=== PROBLEMS TO SOLVE ===
a) Write out the passage on affirmation, starting with "Mark Twain once" and going on through "thirsts for it.".
b) In the passage on affirmation, what does the longing to hear "Well done, good and faithful servant!" reveal about us, and what purpose does the passage name? Answer in one to three sentences.

Start of READING TEXT

Mark Twain once quipped, “I can go two months on a good compliment.” We today might say instead, “Affirmation is my love language.” (I like the legendary humorist’s version more.) It seems no matter how else we receive and express love—be it through gifts, acts of service, quality time or physical touch—we all embrace the sincere words of genuine affirmation. Think about it, when you “step over to the other side” into the presence of God, what words will you yearn to hear? Might they be these: “Well done, good and faithful servant! You have been faithful… Come and share your master’s happiness”?1 What does this deep longing tell us but that we know we have purpose in this life and that this purpose is not about us? We are here to glorify the God who knows us best and loves us most and to be conduits through whom His love flows to a world that thirsts for it.

End of READING TEXT
Start of RAW DATA

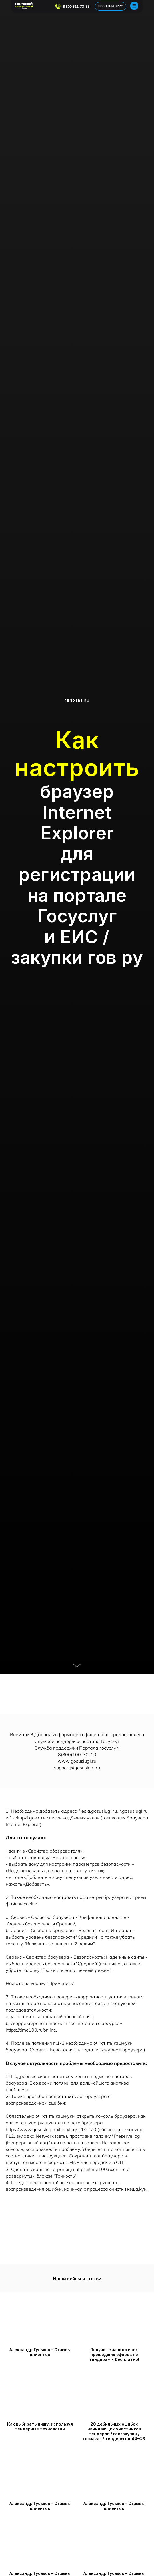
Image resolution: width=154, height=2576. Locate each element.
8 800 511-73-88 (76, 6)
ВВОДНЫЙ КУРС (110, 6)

End of RAW DATA

=== PER-TASK ANSWERS ===
a)
Mark Twain once quipped, “I can go two months on a good compliment.” We today might say instead, “Affirmation is my love language.” (I like the legendary humorist’s version more.) It seems no matter how else we receive and express love—be it through gifts, acts of service, quality time or physical touch—we all embrace the sincere words of genuine affirmation. Think about it, when you “step over to the other side” into the presence of God, what words will you yearn to hear? Might they be these: “Well done, good and faithful servant! You have been faithful… Come and share your master’s happiness”?1 What does this deep longing tell us but that we know we have purpose in this life and that this purpose is not about us? We are here to glorify the God who knows us best and loves us most and to be conduits through whom His love flows to a world that thirsts for it.

b) The longing shows that we know we have a purpose in this life and that this purpose is not about us. That purpose is to glorify the God who knows us best and loves us most, and to be conduits through whom His love flows to a world that thirsts for it.